### EXTRACTED DATA
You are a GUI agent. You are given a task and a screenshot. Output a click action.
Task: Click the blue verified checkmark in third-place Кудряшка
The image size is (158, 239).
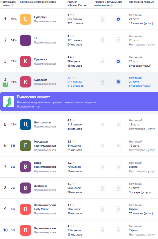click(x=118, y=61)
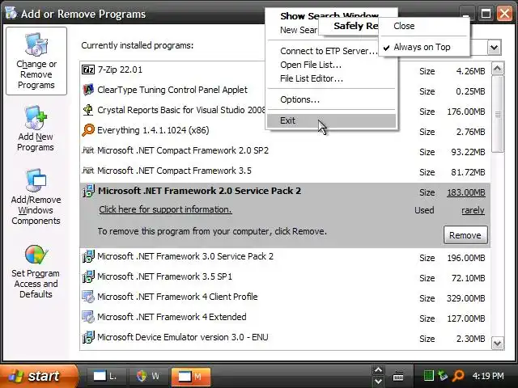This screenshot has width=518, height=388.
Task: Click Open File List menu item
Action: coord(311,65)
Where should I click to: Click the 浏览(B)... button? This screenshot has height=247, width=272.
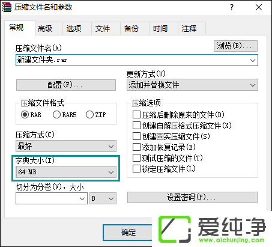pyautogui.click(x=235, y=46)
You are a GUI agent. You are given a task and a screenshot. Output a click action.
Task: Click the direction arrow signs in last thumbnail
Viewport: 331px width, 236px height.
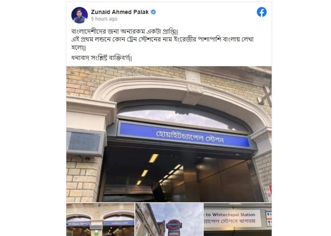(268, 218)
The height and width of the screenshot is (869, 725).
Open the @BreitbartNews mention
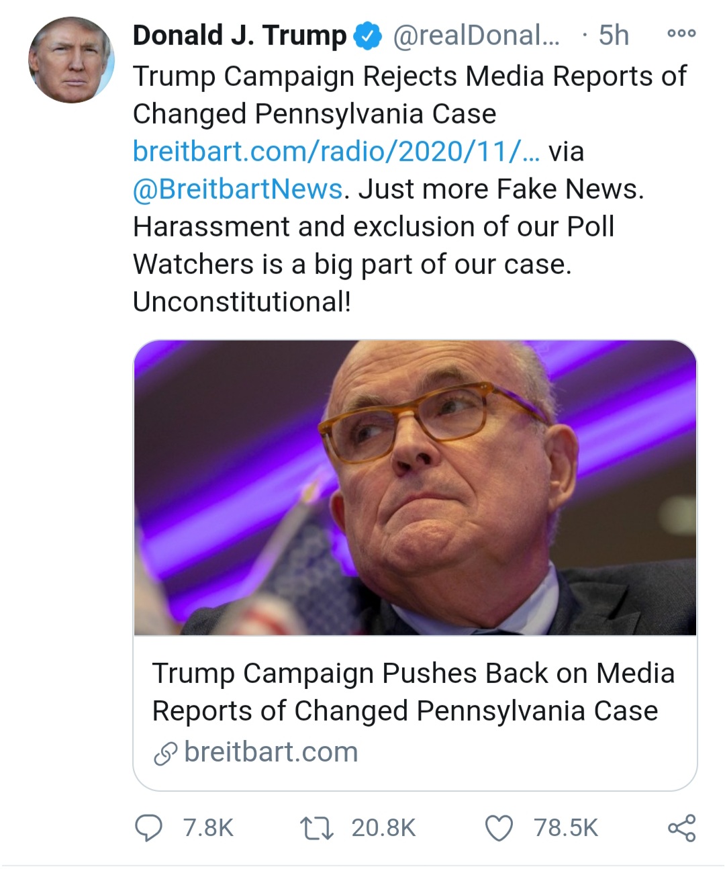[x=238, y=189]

* * *

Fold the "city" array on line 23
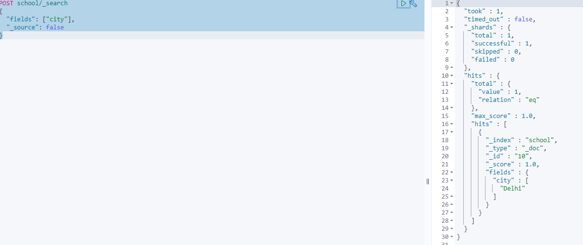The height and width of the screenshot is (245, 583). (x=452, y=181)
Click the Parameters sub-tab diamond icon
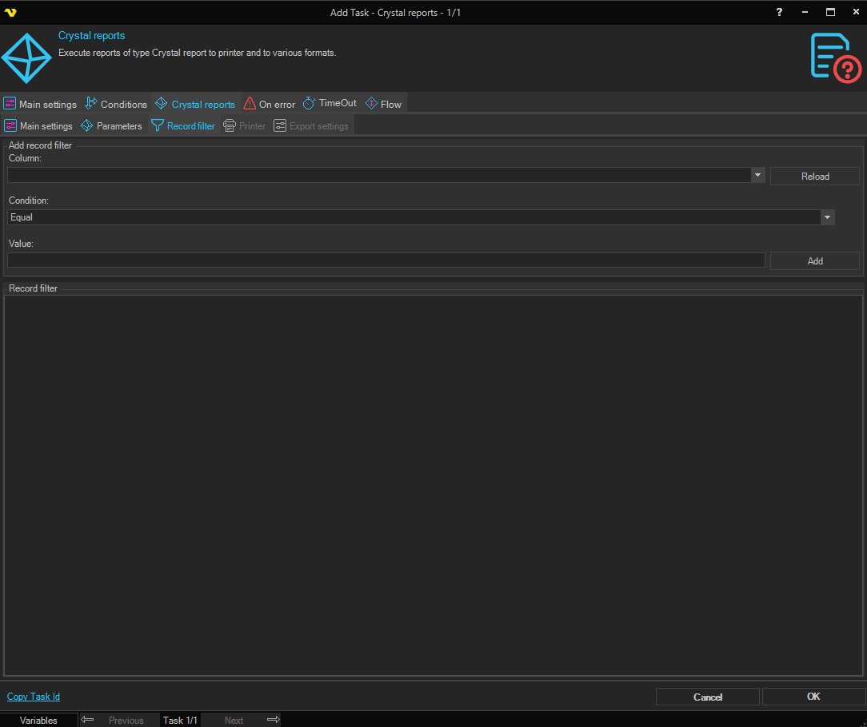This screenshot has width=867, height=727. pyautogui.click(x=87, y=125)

### TASK REQUIREMENTS
Write out the records again word for word, beginning at the line that contains "The height and width of the screenshot is (869, 725)." and continuing through the line that contains "[x=238, y=189]". Omit the pictures.

### RESPONSE
The height and width of the screenshot is (869, 725).
Open the @BreitbartNews mention
[x=238, y=189]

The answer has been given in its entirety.